- [What to do]: Reproduce each of the entries below word for word, omitting the pictures from your answer.

------------------------------------

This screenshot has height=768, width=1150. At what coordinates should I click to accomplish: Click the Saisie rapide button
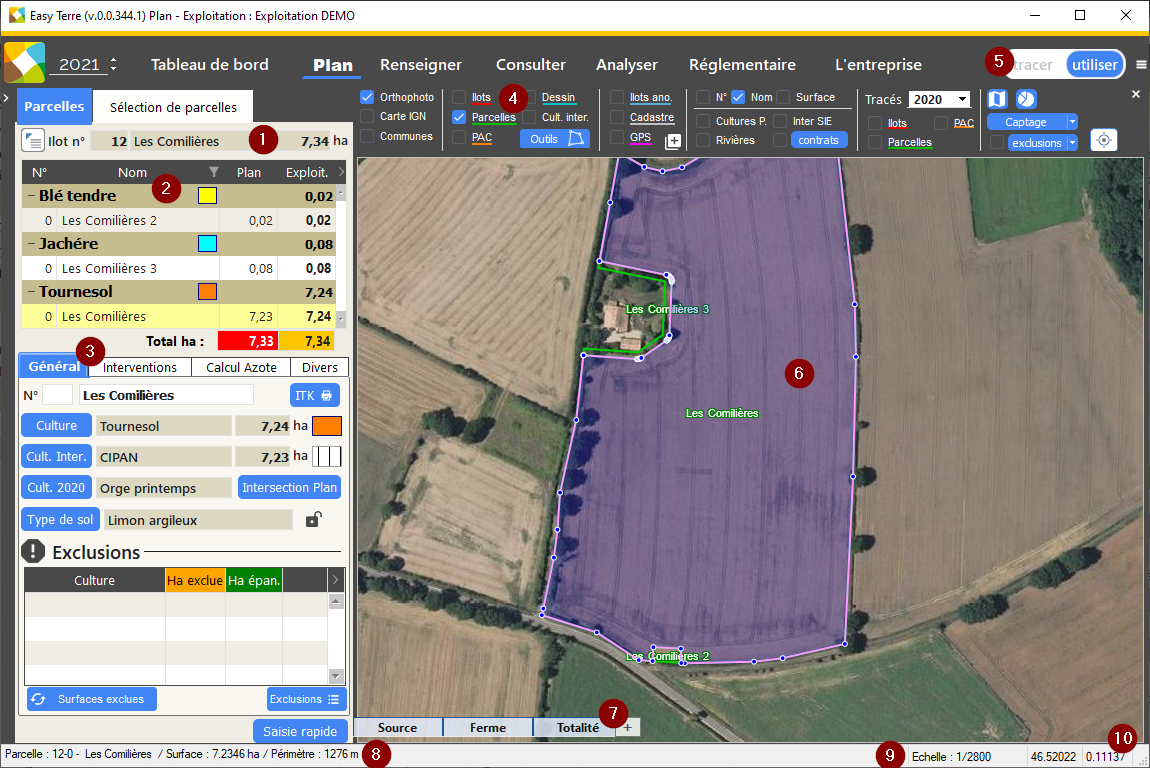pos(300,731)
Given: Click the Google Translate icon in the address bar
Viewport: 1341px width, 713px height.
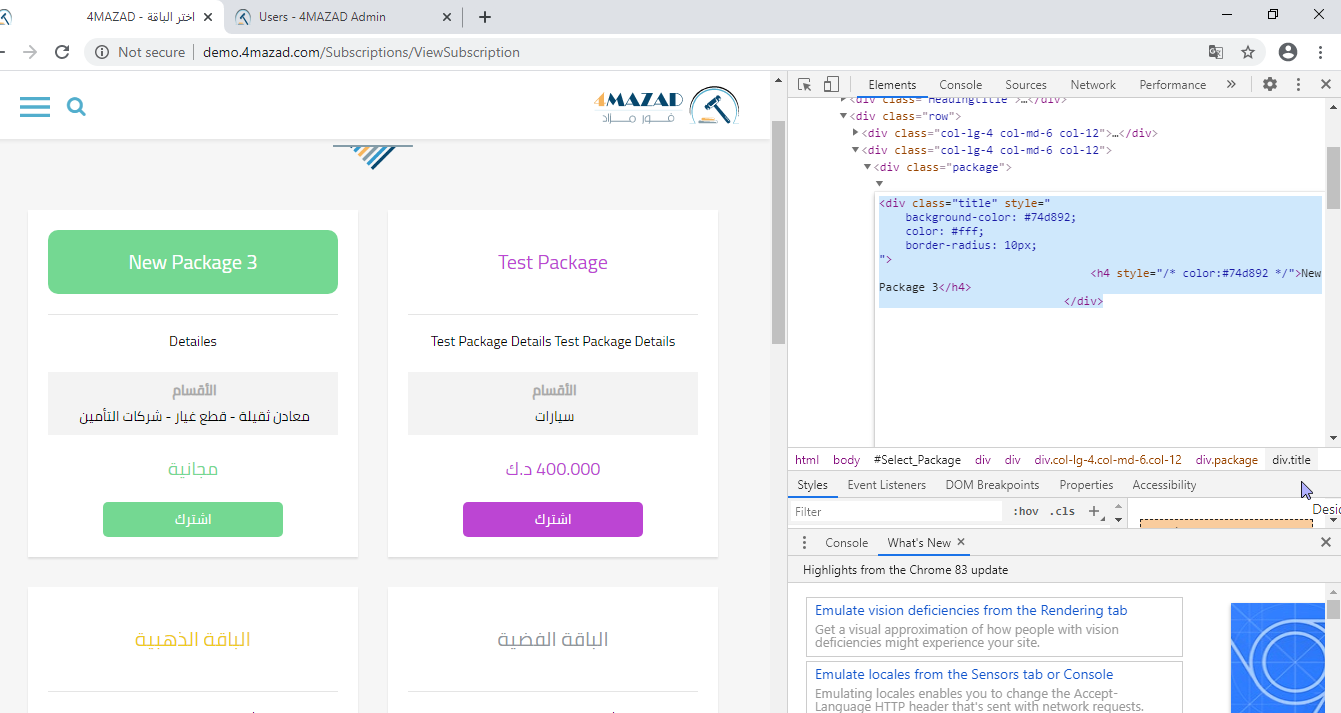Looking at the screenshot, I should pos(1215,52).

------------------------------------

- [Exercise output]:
This screenshot has height=768, width=1150. At what coordinates should I click to accomplish: Click the Saisie rapide button
pos(300,731)
Given: Click the Google Translate icon in the address bar
Viewport: 1341px width, 713px height.
Looking at the screenshot, I should pos(1215,52).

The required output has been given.